WHAT YOU HAVE TO DO:
Copy every one of the rows below word for word, without changing anything.

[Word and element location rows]
◆ ◆ ◆ ◆ ◆ ◆ ◆
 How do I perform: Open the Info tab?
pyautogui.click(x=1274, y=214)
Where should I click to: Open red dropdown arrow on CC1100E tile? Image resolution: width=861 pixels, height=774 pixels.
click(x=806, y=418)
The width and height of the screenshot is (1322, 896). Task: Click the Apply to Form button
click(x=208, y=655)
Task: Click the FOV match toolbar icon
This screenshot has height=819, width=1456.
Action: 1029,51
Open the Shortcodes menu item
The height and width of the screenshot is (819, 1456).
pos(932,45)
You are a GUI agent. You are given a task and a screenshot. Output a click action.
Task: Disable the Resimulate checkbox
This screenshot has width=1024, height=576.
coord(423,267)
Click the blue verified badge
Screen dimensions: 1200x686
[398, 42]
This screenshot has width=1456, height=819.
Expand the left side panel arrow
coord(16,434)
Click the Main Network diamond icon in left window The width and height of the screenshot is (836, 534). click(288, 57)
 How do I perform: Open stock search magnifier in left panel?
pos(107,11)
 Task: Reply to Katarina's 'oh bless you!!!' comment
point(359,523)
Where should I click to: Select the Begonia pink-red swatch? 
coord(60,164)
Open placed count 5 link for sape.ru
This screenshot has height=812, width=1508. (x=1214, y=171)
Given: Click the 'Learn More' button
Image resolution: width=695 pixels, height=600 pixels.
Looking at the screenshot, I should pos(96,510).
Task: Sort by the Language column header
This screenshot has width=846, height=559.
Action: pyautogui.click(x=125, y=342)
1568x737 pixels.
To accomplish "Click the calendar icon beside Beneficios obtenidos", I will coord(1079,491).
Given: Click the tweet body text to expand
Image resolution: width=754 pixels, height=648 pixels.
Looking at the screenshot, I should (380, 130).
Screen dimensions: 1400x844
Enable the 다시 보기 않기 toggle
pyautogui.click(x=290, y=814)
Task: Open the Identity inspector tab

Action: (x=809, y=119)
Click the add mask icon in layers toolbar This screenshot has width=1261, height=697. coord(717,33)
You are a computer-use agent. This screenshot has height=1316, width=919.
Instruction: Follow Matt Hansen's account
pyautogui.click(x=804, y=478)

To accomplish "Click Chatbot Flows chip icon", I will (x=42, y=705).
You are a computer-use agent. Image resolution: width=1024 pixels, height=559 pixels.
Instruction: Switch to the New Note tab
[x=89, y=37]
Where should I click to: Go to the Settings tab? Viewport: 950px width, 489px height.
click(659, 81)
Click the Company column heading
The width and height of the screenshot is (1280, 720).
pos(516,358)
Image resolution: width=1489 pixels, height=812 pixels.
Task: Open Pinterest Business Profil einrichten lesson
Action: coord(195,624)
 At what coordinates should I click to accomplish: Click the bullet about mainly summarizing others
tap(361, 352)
◆ ◆ ◆ ◆ ◆ ◆ ◆
EXPECTED ANSWER:
 How do I perform: Open the Info tab?
pyautogui.click(x=1274, y=214)
Where should I click to: Open red dropdown arrow on CC1100E tile? Image resolution: width=861 pixels, height=774 pixels.
click(x=806, y=418)
The width and height of the screenshot is (1322, 896). Task: Click the Apply to Form button
click(x=208, y=655)
Task: Click the FOV match toolbar icon
This screenshot has height=819, width=1456.
Action: 1029,51
Open the Shortcodes menu item
The height and width of the screenshot is (819, 1456).
pos(932,45)
You are a GUI agent. You are given a task and a screenshot. Output a click action.
Task: Disable the Resimulate checkbox
This screenshot has width=1024, height=576.
coord(423,267)
Click the blue verified badge
Screen dimensions: 1200x686
[398, 42]
This screenshot has width=1456, height=819.
Expand the left side panel arrow
coord(16,434)
Click the Main Network diamond icon in left window The width and height of the screenshot is (836, 534). click(288, 57)
 How do I perform: Open stock search magnifier in left panel?
pos(107,11)
 Task: Reply to Katarina's 'oh bless you!!!' comment
point(359,523)
Where should I click to: Select the Begonia pink-red swatch? 
coord(60,164)
Open placed count 5 link for sape.ru
This screenshot has height=812, width=1508. (x=1214, y=171)
Given: Click the 'Learn More' button
Image resolution: width=695 pixels, height=600 pixels.
Looking at the screenshot, I should pos(96,510).
Task: Sort by the Language column header
This screenshot has width=846, height=559.
Action: pyautogui.click(x=125, y=342)
1568x737 pixels.
To accomplish "Click the calendar icon beside Beneficios obtenidos", I will coord(1079,491).
Given: Click the tweet body text to expand
Image resolution: width=754 pixels, height=648 pixels.
Looking at the screenshot, I should (380, 130).
Screen dimensions: 1400x844
Enable the 다시 보기 않기 toggle
pyautogui.click(x=290, y=814)
Task: Open the Identity inspector tab

Action: (x=809, y=119)
Click the add mask icon in layers toolbar This screenshot has width=1261, height=697. coord(717,33)
You are a computer-use agent. This screenshot has height=1316, width=919.
Instruction: Follow Matt Hansen's account
pyautogui.click(x=804, y=478)

To accomplish "Click Chatbot Flows chip icon", I will (x=42, y=705).
You are a computer-use agent. Image resolution: width=1024 pixels, height=559 pixels.
Instruction: Switch to the New Note tab
[x=89, y=37]
Where should I click to: Go to the Settings tab? Viewport: 950px width, 489px height.
click(659, 81)
Click the Company column heading
The width and height of the screenshot is (1280, 720).
pos(516,358)
Image resolution: width=1489 pixels, height=812 pixels.
Task: Open Pinterest Business Profil einrichten lesson
Action: coord(195,624)
 At what coordinates should I click to accomplish: Click the bullet about mainly summarizing others
tap(361, 352)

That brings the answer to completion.